Please convert the records between the line containing "This screenshot has" and the line containing "coord(371,352)", inclusive, into a JSON list of strings, one for each line, with blank lines omitted. Leave the pictures out of the answer.

**** Given information ****

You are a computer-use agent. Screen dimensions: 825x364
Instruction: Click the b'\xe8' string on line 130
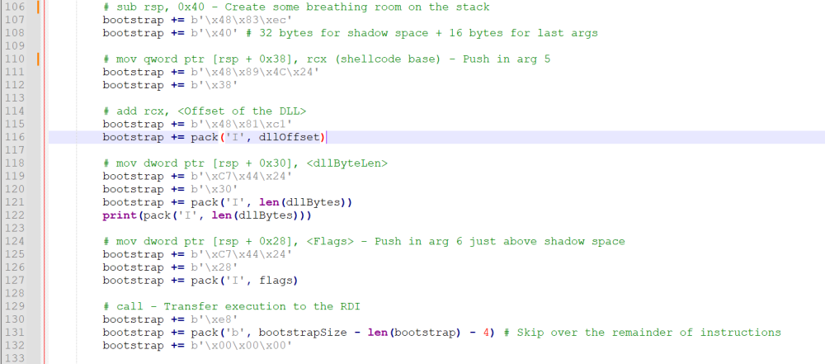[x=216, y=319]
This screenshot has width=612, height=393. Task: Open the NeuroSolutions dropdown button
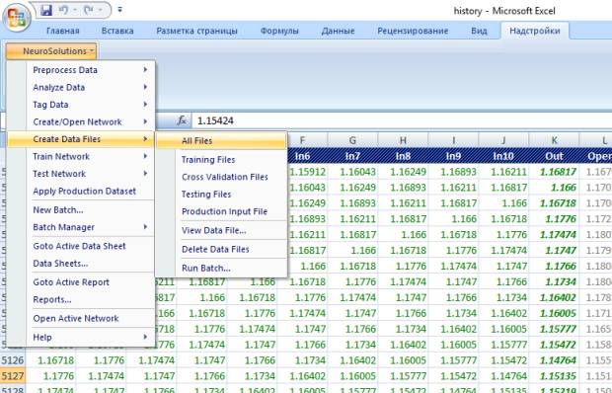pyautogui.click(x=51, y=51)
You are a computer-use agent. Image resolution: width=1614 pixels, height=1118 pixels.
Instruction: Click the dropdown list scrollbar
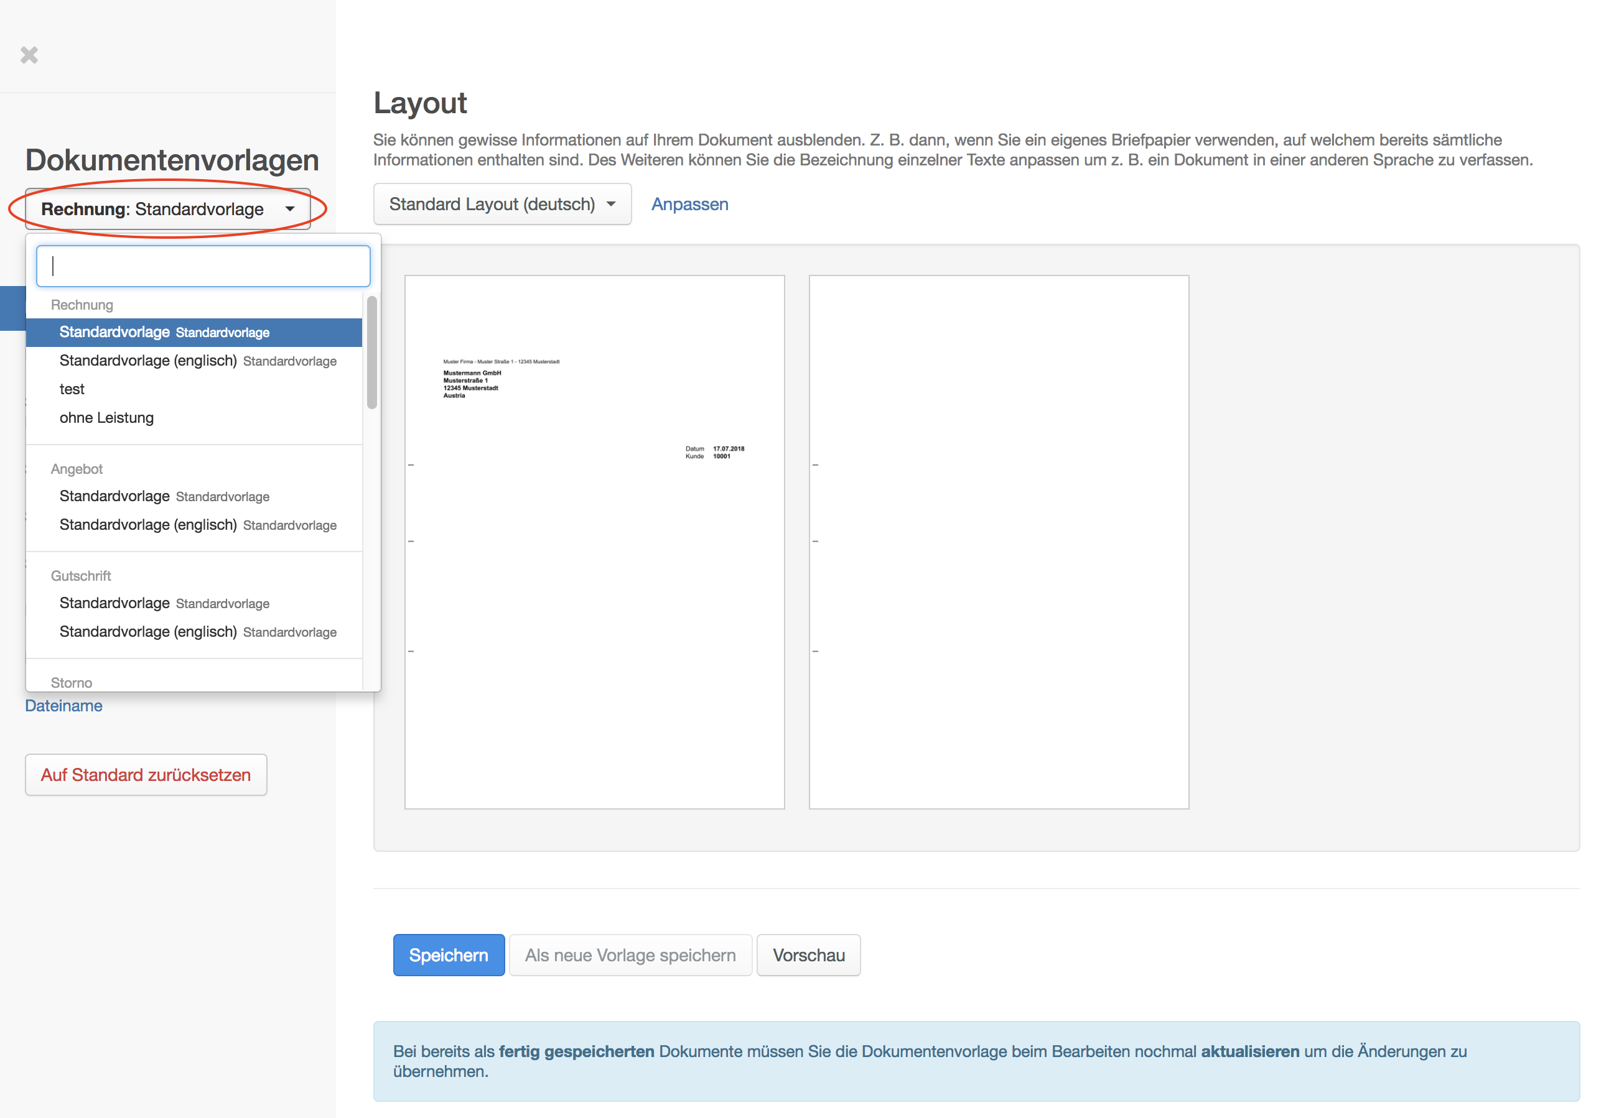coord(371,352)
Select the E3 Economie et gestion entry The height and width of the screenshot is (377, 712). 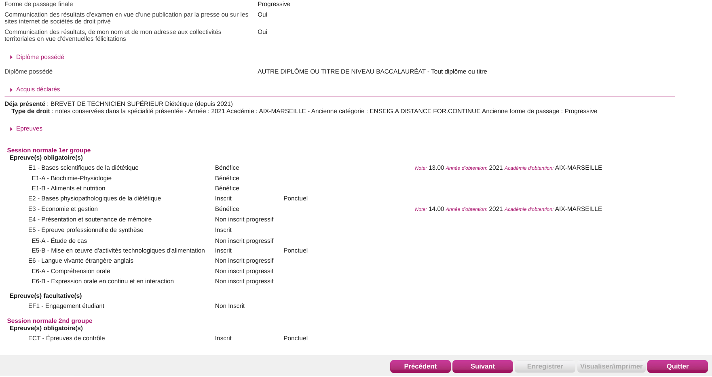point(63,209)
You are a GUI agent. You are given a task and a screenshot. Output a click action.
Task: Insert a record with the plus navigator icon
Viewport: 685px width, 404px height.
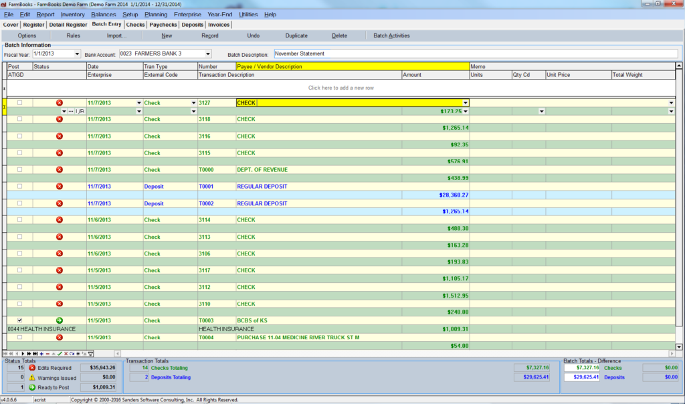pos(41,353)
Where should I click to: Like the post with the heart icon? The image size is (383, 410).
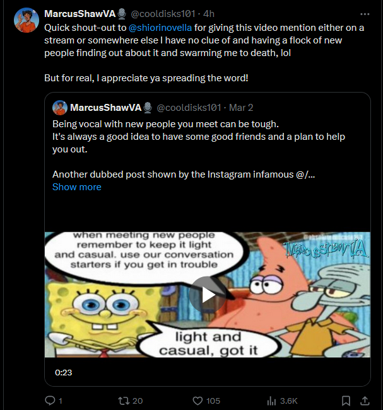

****

Completed exercise.
[
  "This screenshot has width=612, height=393. Task: Open the NeuroSolutions dropdown button",
  "pyautogui.click(x=51, y=51)",
  "You are a computer-use agent. Image resolution: width=1614 pixels, height=1118 pixels.",
  "Instruction: Click the dropdown list scrollbar",
  "coord(371,352)"
]